### [Text extract]
^^^^^^^^^^^^^^^^

So far we’ve talked about distraction and deception, two of the four things Satan uses to keep us from our joy, our purpose, and our Lord. The next tactic that Dr. Stanley talked about was division.
“But He, knowing their thoughts, said to them: “Every kingdom divided against itself is brought to desolation, and a house divided against a house falls.” – Luke 11:17
It’s no surprise that one of the most important issues the chronically ill have is loneliness. We become isolated due to the lack of energy and the pain we deal with on a regular basis. That doesn’t allow us the ability to visit with friends and family or even hold a job. Isolation leads to a dividing us from our support system, our church family, our livelihood, and can eventually lead to losing our relationship with our Lord and Savior.
Little by little, we find ourselves alone much of the time questioning if our family and friends really love us. Busyness is a staple in modern life. Parents with young children are busy earning a living and running from activity to activity. People with lots of family around are busy with family events. Working people are busy working their way up the corporate ladder and business owners are busy wearing lots of hats. Very few take the time to reach out to people who they don’t see often.

^^^^^^^^^^^^^^^^

### [Supplied records]
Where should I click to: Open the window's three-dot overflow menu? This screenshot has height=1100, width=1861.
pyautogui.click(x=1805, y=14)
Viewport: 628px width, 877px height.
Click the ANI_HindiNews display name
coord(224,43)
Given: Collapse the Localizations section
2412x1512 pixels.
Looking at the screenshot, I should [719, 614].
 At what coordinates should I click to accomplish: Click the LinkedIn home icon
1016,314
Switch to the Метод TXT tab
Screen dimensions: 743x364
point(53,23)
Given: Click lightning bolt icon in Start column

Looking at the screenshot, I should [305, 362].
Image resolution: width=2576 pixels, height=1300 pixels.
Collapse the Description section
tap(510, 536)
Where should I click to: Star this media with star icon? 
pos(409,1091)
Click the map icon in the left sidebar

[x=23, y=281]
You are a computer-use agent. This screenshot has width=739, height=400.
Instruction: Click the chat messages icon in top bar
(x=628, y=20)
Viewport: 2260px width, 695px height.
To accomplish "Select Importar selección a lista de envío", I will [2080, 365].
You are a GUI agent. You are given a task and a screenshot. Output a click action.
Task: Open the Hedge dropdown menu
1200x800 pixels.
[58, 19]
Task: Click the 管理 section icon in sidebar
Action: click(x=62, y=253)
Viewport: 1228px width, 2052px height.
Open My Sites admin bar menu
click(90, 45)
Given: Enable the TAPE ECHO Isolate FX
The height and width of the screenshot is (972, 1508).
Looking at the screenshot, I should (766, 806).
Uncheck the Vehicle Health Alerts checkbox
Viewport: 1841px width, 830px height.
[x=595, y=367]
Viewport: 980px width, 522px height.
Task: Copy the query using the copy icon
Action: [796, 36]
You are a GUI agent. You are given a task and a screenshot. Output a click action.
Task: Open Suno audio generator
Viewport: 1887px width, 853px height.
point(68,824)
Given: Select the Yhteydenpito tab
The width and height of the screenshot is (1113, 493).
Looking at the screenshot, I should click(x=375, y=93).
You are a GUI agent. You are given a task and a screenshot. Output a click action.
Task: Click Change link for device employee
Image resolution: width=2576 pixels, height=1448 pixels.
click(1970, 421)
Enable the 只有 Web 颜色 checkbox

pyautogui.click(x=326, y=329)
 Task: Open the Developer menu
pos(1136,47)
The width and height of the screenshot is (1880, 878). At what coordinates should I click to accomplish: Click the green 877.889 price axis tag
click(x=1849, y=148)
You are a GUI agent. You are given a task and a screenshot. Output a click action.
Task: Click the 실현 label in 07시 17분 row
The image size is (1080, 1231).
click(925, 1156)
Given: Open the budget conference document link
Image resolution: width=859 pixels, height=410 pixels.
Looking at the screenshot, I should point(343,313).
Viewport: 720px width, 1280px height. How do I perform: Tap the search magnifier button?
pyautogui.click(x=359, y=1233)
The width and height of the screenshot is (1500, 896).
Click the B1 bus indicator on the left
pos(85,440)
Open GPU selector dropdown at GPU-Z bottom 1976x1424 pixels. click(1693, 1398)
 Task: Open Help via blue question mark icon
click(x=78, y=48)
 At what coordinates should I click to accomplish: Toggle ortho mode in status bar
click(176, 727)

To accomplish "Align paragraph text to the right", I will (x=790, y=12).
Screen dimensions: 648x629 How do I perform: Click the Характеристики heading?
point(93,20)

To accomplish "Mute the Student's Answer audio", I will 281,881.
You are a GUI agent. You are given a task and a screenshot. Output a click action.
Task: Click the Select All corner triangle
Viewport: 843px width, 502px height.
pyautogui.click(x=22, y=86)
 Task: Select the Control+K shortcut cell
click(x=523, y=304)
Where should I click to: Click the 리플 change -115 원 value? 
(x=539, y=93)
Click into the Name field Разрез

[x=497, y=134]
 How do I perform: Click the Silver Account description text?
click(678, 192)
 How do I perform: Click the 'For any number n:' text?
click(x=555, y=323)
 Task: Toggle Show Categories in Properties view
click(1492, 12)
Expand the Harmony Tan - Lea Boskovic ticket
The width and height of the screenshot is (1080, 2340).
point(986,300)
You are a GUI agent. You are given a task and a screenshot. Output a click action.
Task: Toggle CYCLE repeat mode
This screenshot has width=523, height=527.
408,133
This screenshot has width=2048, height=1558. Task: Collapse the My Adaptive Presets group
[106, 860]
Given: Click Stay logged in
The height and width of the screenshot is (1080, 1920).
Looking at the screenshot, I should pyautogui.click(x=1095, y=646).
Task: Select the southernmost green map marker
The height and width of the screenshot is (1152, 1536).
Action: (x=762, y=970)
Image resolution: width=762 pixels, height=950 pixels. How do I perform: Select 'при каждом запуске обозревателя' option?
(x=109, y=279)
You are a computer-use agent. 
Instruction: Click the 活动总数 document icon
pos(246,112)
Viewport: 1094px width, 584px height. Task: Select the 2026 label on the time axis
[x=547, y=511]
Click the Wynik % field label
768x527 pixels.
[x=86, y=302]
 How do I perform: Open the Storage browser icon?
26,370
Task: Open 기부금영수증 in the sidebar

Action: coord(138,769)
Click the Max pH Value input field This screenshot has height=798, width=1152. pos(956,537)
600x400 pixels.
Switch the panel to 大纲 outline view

^^^^^^^^^^^^^^^^

### [Task list]
#1 In the passage on division, list every group of people it describes as busy.
#2 Write the next part of the passage on division, continuing from its final sentence.
The items play no part in what comes next.

### [Written answers]
#1 Parents with young children, people with lots of family around, working people, and business owners.

#2
Even people who aren’t busy don’t usually reach out to those they don’t see often. Top of mind is not just a sales technique, it’s a human rule of engagement. And, by the way, it isn’t just confined to the healthy.
That’s the reason nobody calls us, but there are reasons we don’t call anyone else either.
1. We’re afraid of seeming needy.
2. We are not comfortable asking for help.
3. We may not be able to keep a date to meet others elsewhere.
4. We don’t feel comfortable inviting people over because we may not have cleaned our house in a while.
5. We may not feel like entertaining, but we’d like someone to be with.
6. We don’t have an Any Time friends who we feel comfortable having over to just cry with us.
Once we have successfully, though unintentionally, isolated ourselves from others we begin to question if anyone really loves us. We may question if we are worthy of love.
So, how can we lift our isolation if we can’t get out and be with people? Fortunately, I have some ideas and technology plays a large roll.
1. We can become active in online groups and social media. Just because you can’t see someone’s face, doesn’t mean we can’t socialize! Online groups can help us feel connected. I run one of them on Facebook called, coincidentally, Life Beyond Surviving. Come join us!
2. We can start a blog, visit and comment on blogs that speak to us. Some blogs like this one are specifically for chronic illness, but others, like several others I write, are for fun. Have some fun! Be inspired. Be uplifted.
3. Start texting with friends you can’t get to see. I do that with my children, my family, friends in other states, and even with friends nearby that are not able to get away to be with me.
4. Call people on the phone. Use Skype. Keep in touch any way you can. It doesn’t take being in person to perk up your social life. Just talking to people will keep you from feeling isolated.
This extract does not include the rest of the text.